[Source data]
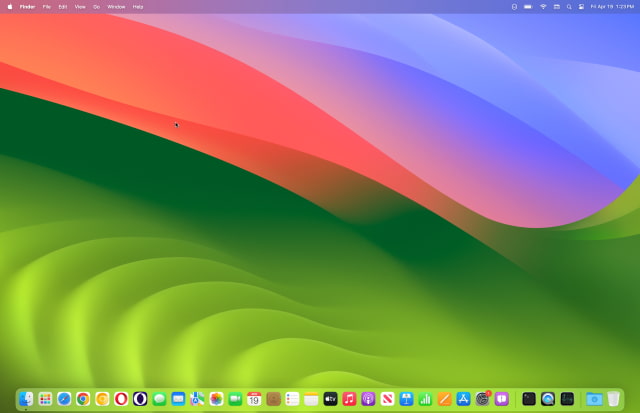Launch Launchpad from the Dock

tap(45, 398)
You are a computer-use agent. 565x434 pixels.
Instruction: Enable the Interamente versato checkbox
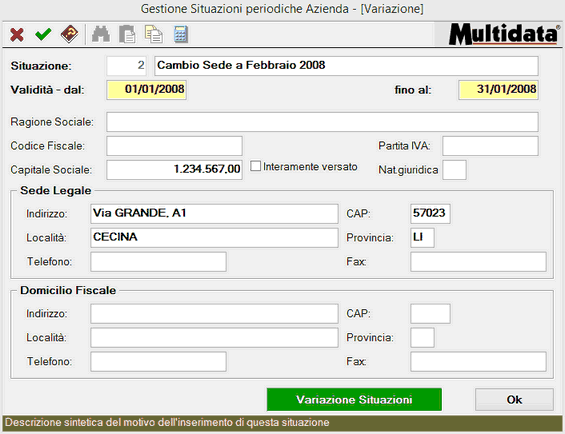[255, 166]
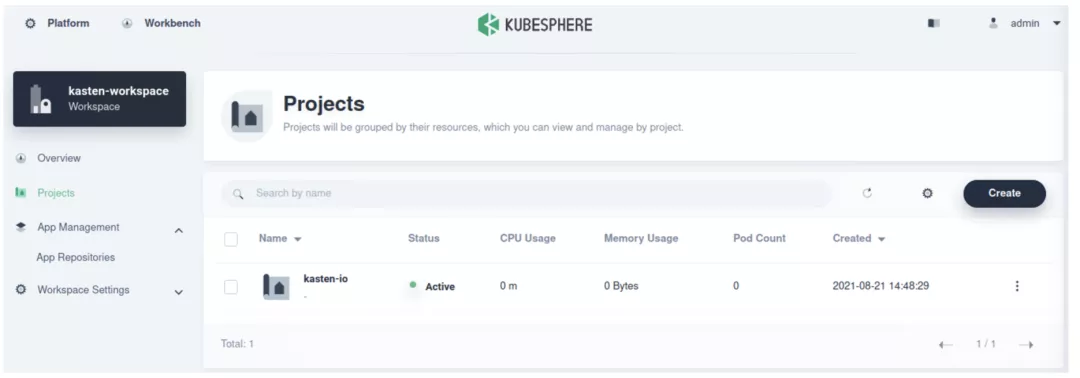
[/Source data]
Exercise instructions —
Within the listing above, find the line containing "Instruction: Enable the", then print it and every line after it exactly, leaving out pictures.

Written answer —
Instruction: Enable the Interamente versato checkbox
[255, 166]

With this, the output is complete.